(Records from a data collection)
━━━━━━━━━━━━━━━━━━━━

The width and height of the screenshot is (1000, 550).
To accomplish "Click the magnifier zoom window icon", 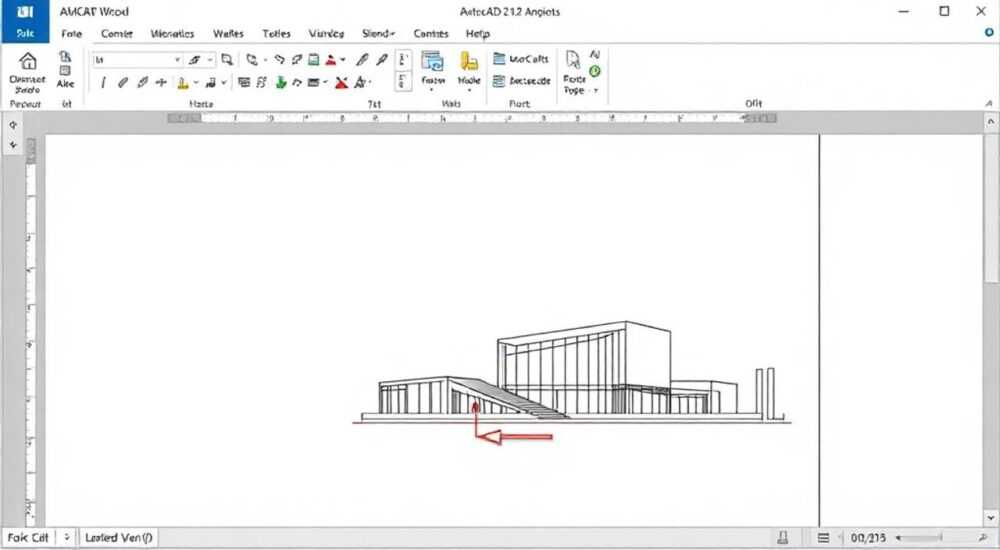I will click(227, 60).
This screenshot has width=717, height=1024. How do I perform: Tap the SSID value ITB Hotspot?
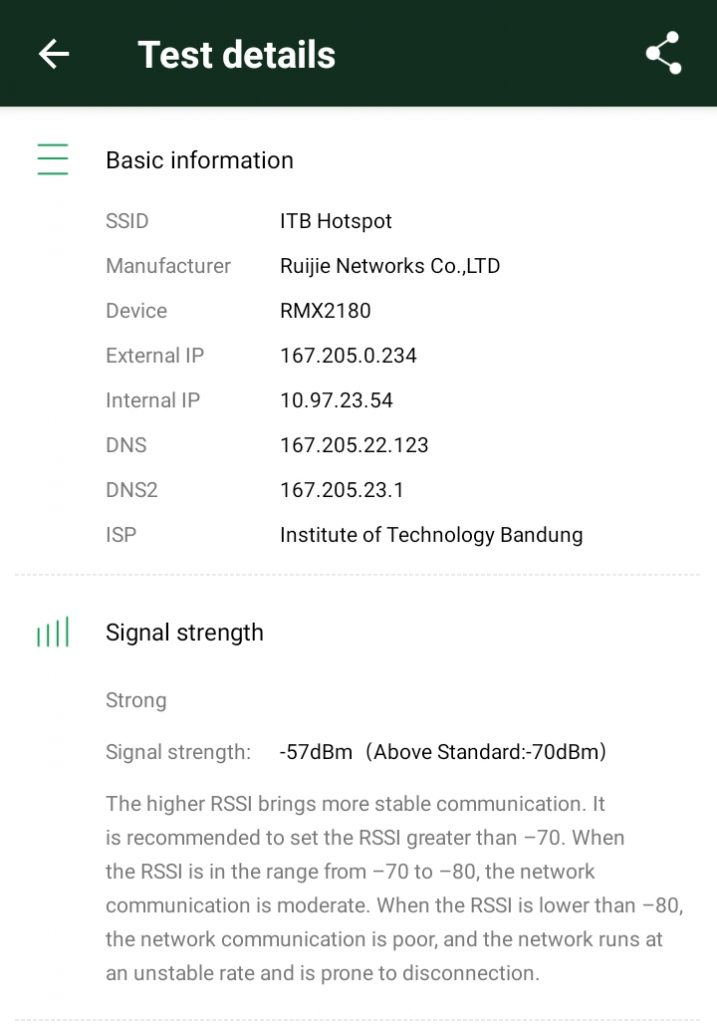tap(336, 221)
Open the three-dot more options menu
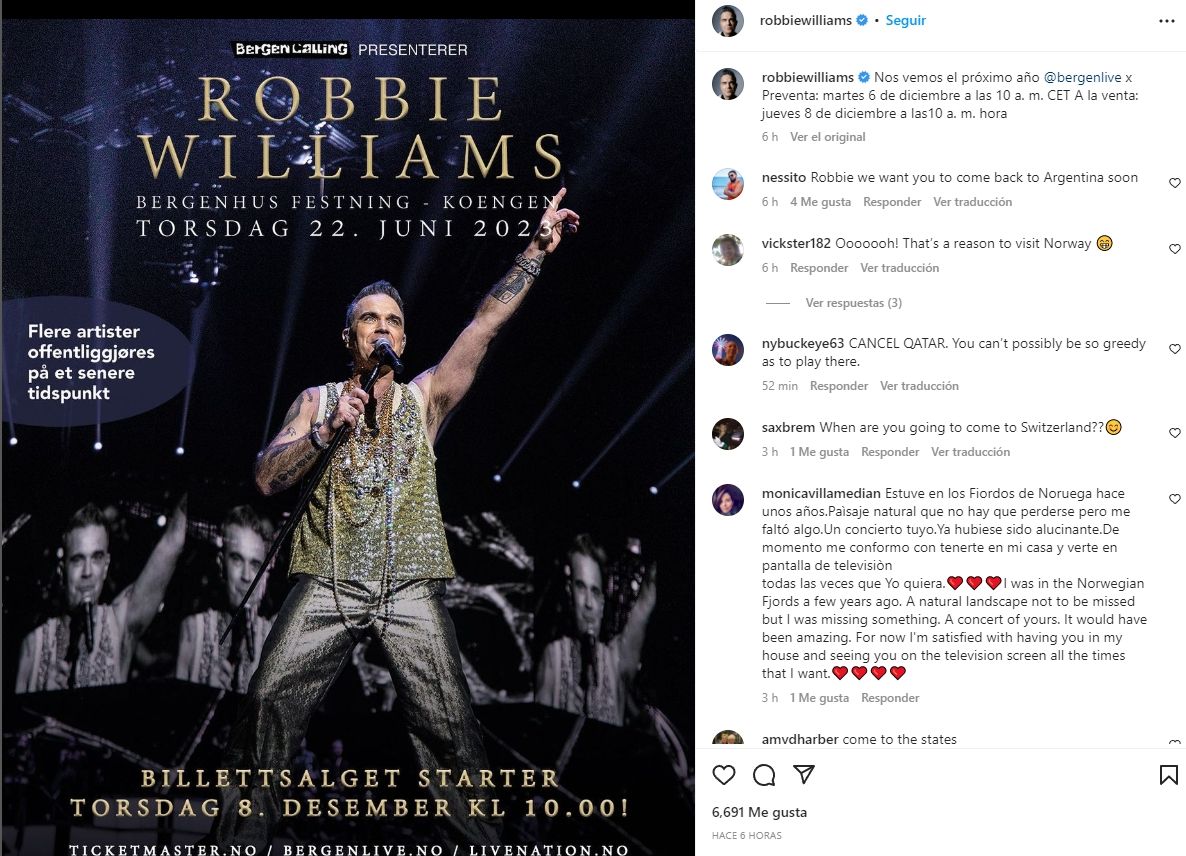The image size is (1186, 856). (1166, 21)
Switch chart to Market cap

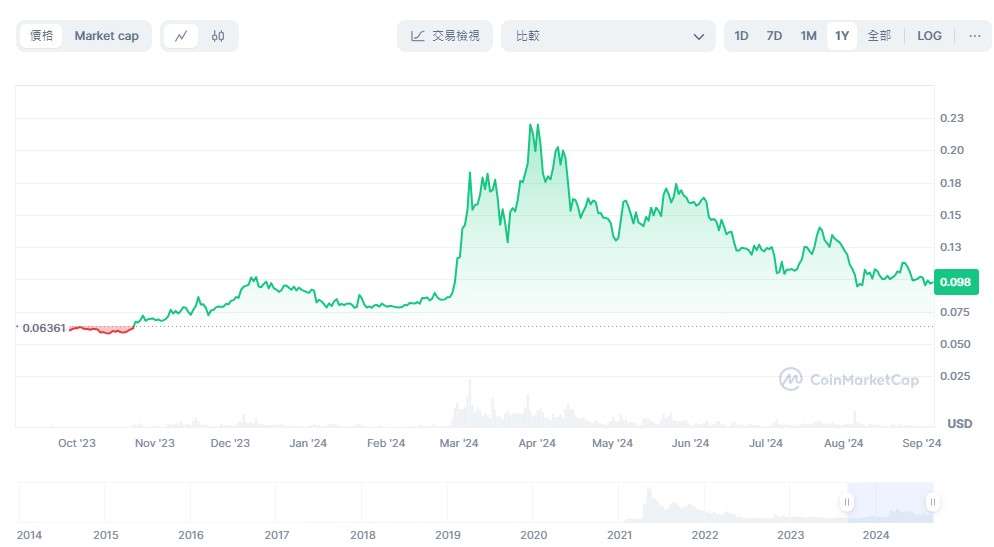point(106,36)

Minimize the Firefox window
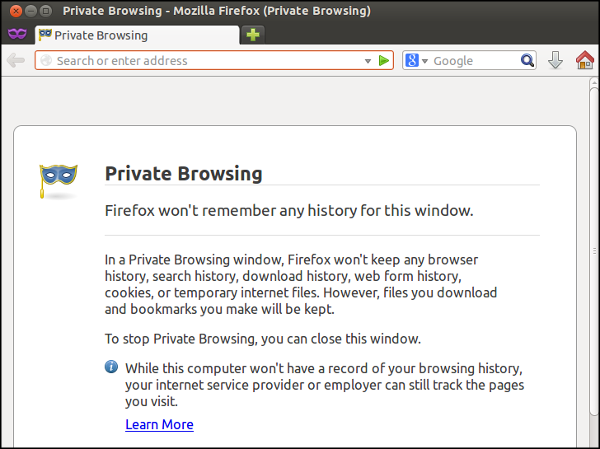[x=29, y=11]
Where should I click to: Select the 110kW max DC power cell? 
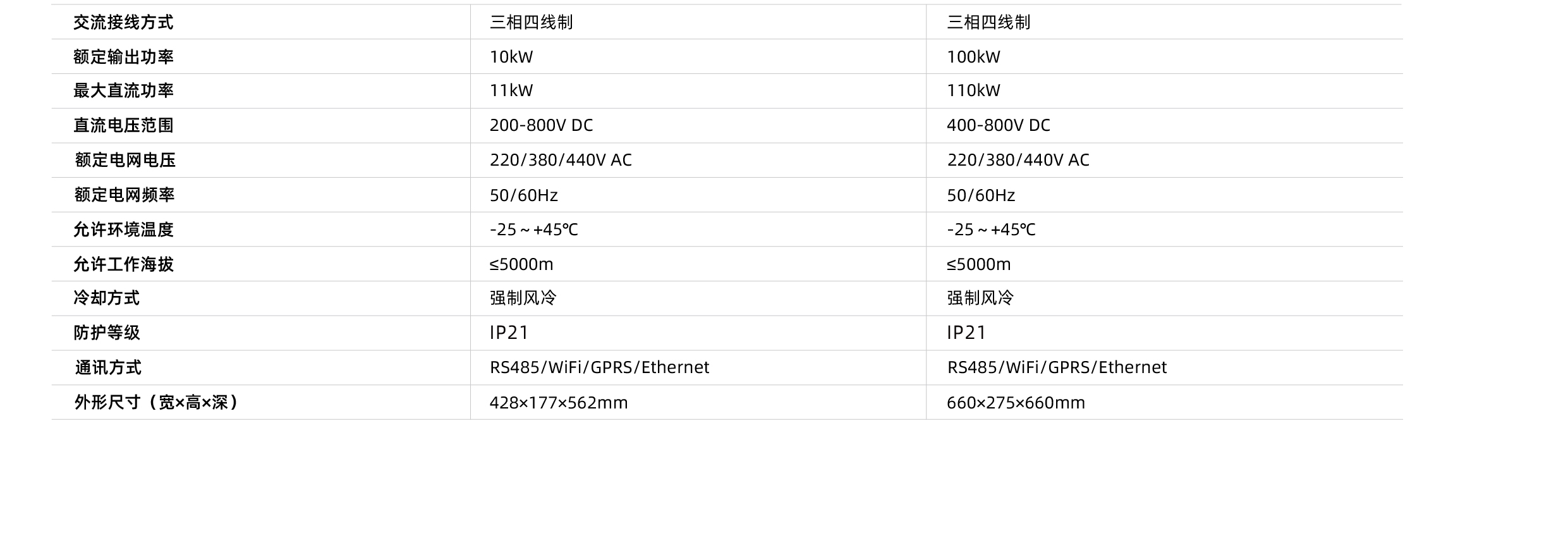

━━━━━━━━━━━━━━━━━━━━

**WRITTEN EXERCISE**
Rewrite the records above as a JSON list of strings, one string per line, starting with the line that contains "This screenshot has" and continuing through the end of the records. Omit blank lines and leave the pictures out.

**TASK ANSWER**
[
  "This screenshot has width=717, height=1024. How do I perform: Tap the SSID value ITB Hotspot?",
  "tap(336, 221)",
  "Open the three-dot more options menu",
  "The image size is (1186, 856). (1166, 21)",
  "Switch chart to Market cap",
  "point(106,36)",
  "Minimize the Firefox window",
  "[x=29, y=11]",
  "Where should I click to: Select the 110kW max DC power cell? "
]